Cresce la capienza di quella rada già fattasi baia a divenire golfo accogliente i migranti della delusione di ogni dove. Da est e da ovest, da nord e da sud, ognuno arriva ad aumentarne una densità in cui nessuno si domanda se ciò che vuole per il proprio futuro sia quello che anche l’altro vuole e per due che si trovano concordi ne trovi cento di pensiero opposto e conflittuale, contraddittorio e persino opposto; ma non importa!, ciò che conta è il golfo che diverrà stato nel momento in cui il proprio peso basterà a scardinare ogni vissuta prepotenza e se, poi e quindi, sarà la propria quella a vincere e, dunque, ad essere combattuta ancora e di nuovo , peggio per chi non avesse capito da quale parte già stava soffiando il vento.

Ed è così che i sopravvissuti corrono; corrono sempre più lontani dalla ragione mediata dall’idea e si affidano ad un cuore malato di stanchezza a spingere verso quella baia a farsi golfo che finirà per scoppiare nello stesso abuso e sopruso che combatte se non saprà darsi quella umiltà che è l’unica ad accettare una collaborazione nell’interesse di tutti ed ognuno; scoppierà esattamente come chi adesso crede, maramaldeggiando, di avere davanti a sé l’eternità e non si accorge di essere arrivato tristemente sul ciglio del proprio turno al burrone.
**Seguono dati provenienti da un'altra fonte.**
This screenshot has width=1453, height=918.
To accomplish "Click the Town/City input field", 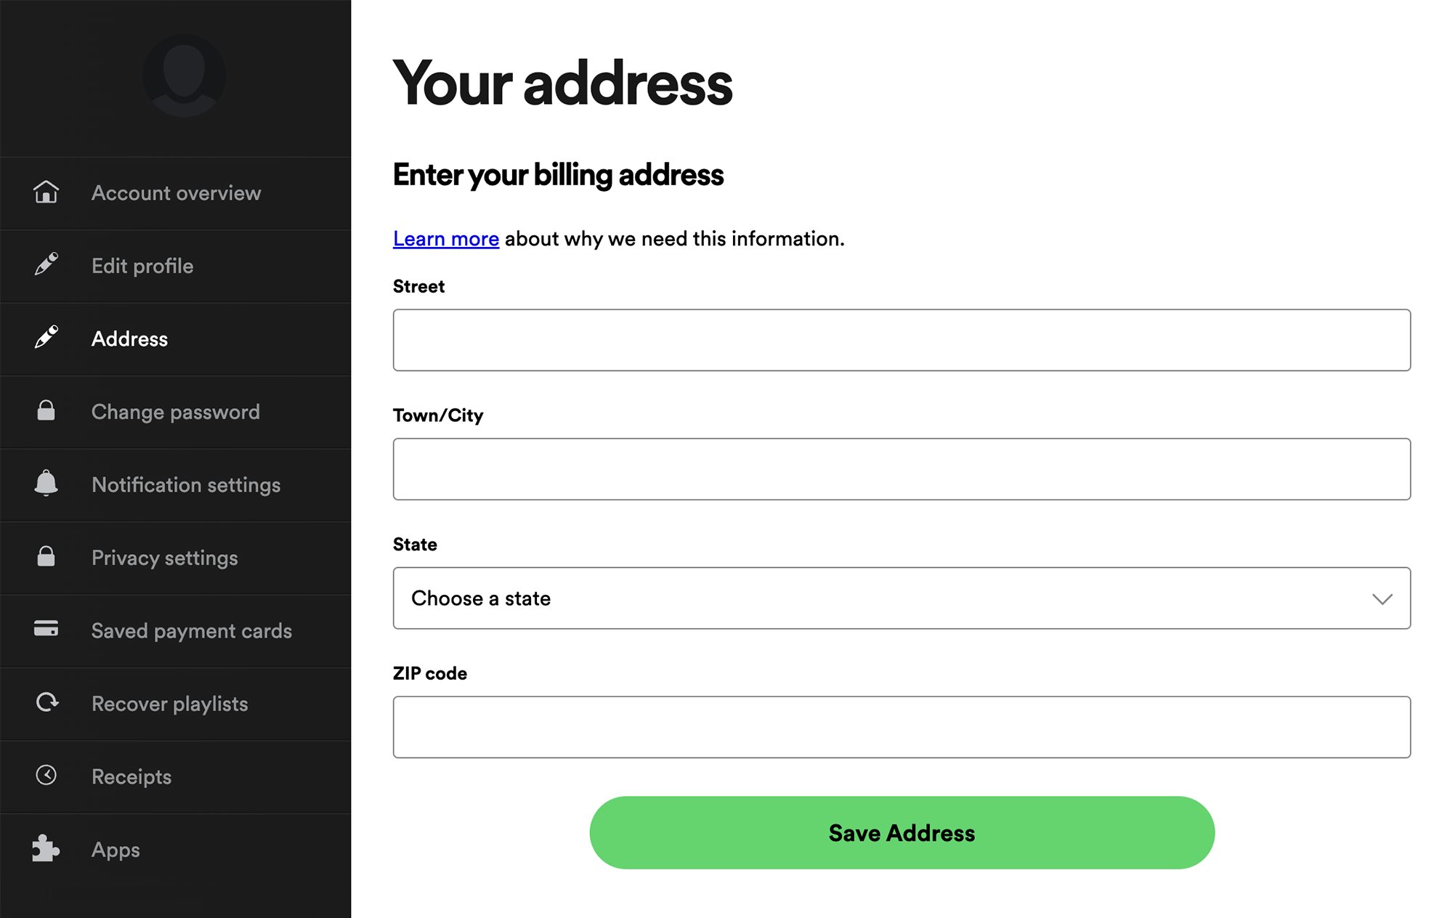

Qualcuno ciacola ancora avvertimenti dai più considerati come allarmistici e, in fondo, vuoti di un vero significato. Di questo profittano e si approfittano tutti coloro che hanno un proprio interesse da difendere che sia soggettivo, di casta o di partito poco importa, ciò che è veramente esiziale è che chi può continui e chi non può non sia messo in condizione di potere. Statica di posizioni vuole che, confermato da un principio di fisica, un sistema tenda a conservare sé stesso mantenendo la propria inerzia primordiale, quella raggiunta e non importa come, conservandola definitiva agli occhi di chi di quella staticità da tempo sta morendo. Il nostro non è più un paese fatto di e da persone, ma …

una locomotiva impazzita in corsa contro un altro treno.